I have 9 redwoods on a slope at the rear of my home. They have been there 22 years. I planted azaleas and rodys as well as perenials under the other drip line on the slope. Is it ok to cut into the small 1/4-1/8 inch surface roots to give my plants breathing room?

Anonymous said...

The drought seems to have hit one or two of our redwoods now with brown tops and isolated brown branches. Does one cut off the brown dead top of the redwood, and prune away the bropwn branches, and just water profusely?

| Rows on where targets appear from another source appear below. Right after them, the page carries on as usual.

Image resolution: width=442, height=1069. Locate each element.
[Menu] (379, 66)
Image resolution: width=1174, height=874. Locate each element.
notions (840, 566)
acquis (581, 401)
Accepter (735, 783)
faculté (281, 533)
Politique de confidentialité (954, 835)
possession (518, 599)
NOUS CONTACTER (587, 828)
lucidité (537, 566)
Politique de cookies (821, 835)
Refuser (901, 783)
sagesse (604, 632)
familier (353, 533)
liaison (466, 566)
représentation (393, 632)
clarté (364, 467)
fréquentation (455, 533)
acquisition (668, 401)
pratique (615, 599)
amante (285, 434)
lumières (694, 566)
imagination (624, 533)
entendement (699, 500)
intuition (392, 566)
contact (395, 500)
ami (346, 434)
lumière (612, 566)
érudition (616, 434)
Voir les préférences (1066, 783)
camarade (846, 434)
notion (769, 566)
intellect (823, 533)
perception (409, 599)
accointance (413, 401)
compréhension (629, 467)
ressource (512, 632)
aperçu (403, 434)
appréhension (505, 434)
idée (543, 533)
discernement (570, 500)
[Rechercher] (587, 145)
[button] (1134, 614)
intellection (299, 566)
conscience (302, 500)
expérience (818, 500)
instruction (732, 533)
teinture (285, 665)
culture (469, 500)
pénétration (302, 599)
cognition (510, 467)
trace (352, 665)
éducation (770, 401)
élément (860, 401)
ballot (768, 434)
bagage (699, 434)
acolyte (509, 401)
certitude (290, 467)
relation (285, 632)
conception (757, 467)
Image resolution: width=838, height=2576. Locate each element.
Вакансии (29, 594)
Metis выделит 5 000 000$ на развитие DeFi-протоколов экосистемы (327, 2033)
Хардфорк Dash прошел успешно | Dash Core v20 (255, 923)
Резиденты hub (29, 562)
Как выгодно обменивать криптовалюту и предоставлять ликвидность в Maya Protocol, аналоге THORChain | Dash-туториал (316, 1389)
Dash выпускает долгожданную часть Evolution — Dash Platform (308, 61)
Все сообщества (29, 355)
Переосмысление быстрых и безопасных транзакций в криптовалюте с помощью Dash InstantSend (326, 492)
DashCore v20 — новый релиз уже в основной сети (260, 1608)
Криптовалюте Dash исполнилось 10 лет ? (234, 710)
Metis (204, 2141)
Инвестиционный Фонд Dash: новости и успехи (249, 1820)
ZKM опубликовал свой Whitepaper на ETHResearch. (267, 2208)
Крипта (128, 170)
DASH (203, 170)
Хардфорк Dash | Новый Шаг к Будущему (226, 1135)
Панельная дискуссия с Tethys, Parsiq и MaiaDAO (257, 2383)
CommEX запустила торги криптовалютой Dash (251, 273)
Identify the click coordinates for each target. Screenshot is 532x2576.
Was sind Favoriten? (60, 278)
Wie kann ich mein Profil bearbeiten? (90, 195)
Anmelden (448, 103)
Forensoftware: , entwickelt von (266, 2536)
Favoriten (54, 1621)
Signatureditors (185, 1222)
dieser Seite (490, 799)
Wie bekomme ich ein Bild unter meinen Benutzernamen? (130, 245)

ANy help would be appreciated. (We are in NorCAl)

Unknown said...

Hi! So my husband and I just bought a house in central California where the previous owners planted 3 redwood trees around the pool no further than 3 feet back. We took them all down this weekend to prevent damage to the pool, but we are wondering if the root system will continue to thrive and if so, how would you recommend killing the stumps with out digging them out. I am affriad that digging them out so close to a pool will cause more harm than good with so much shifting soil. They were not huge redwoods, probably 15 feet for the smaller one, 35 and 40 feet for the other two. Everything is on flat level ground and we only found one large root on the surface. We cut them flush with the dirt and were planning on laying a weed barrier and covering them with rock. Do you think that will be enough or do we need to do more? Thank you for your time!

Ernie Branscomb said...

Rachel
It sounds like you are on the right track. You must keep the redwood from gettting any light to kill it. It will probably send out shoots anyway, so keep your eye on it and address any issues that come up,

Anonymous said...

Hello,
My neighborhood has many redwood trees and my neighbor had four removed last year. Will their roots continue to grow as their stumps are left? The trees were about 50 years old and am not sure if the roots are still growing in my property 10 feet from the stumps.
Thanks.

Dr Elsar Amos Orkan said...

If the roots are in wet earth, they would grow!

Anonymous said...

Hi Ernie, I am digging on one side of a redwood about 10 feet away. I have struck a couple of roots that are 2-3 inches in diameter and about three feet below the base of the tree. Would I be ok in cutting them?

rachel said...

Hi Ernie,

We are planning to build and be roughly 15 feet from a 60foot redwood. You gave a lot of great detail in this post but aren't really clear about how close is too close. Can you help us understand what roots would be ok to cut and what wouldn't? Ours would be a corner of a new build as well. Thanks!

kimn said...

One of my neighbors cut a root from my Redwood tree on his property. It was about 9 feet from a 3 foot circumference tree. The root was a large root about 7-8 inch diameter. He about to cut anither one. Will this kill the tree? What precautions should i take to ensure the health of the tree?

nihonsuki said...

Thanks for sharing your valuable experience, Ernie. The Mountain View, CA city arborist is always saying that if roads (or even bike paths) are built close to redwood trees, the redwood trees (some over 3 feet in diameter) need to go because too much of their root system will be compromised. I'm sending him your article to try and change his mind and save some of these magnificent trees.